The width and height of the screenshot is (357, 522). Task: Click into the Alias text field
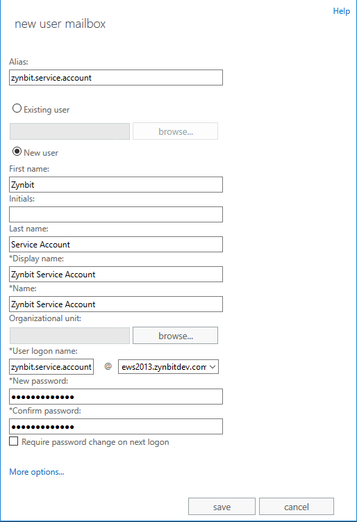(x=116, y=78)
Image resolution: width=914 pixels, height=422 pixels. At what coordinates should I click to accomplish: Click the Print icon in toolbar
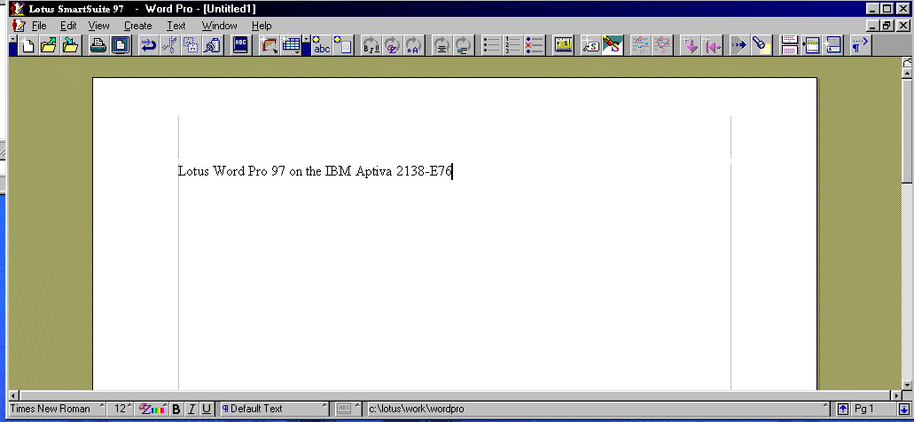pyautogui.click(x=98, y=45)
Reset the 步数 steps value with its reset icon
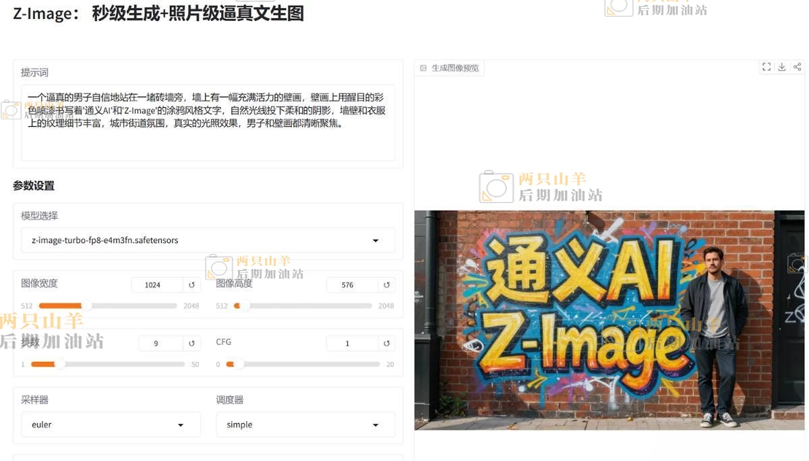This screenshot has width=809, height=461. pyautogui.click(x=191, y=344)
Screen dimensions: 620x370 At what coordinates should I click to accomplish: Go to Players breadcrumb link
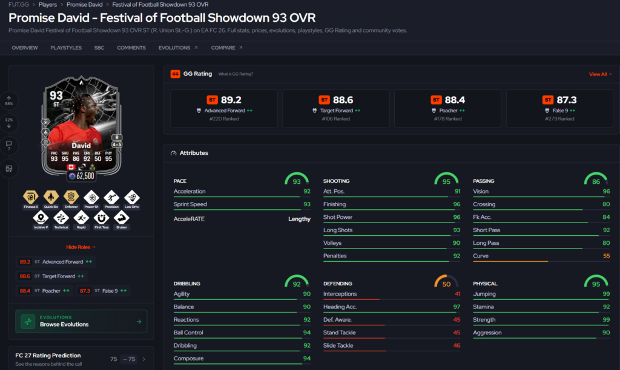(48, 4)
☆ ☆ ☆ ☆ ☆
In the entries above, find the line containing "Reset the 步数 steps value with its reset icon". Transcribe it and every later line to the end, exactly, and leave out the pictures.

Reset the 步数 steps value with its reset icon
This screenshot has width=809, height=461. pyautogui.click(x=191, y=344)
Screen dimensions: 620x370 At what coordinates should I click to accomplish: Go to Players breadcrumb link
(48, 4)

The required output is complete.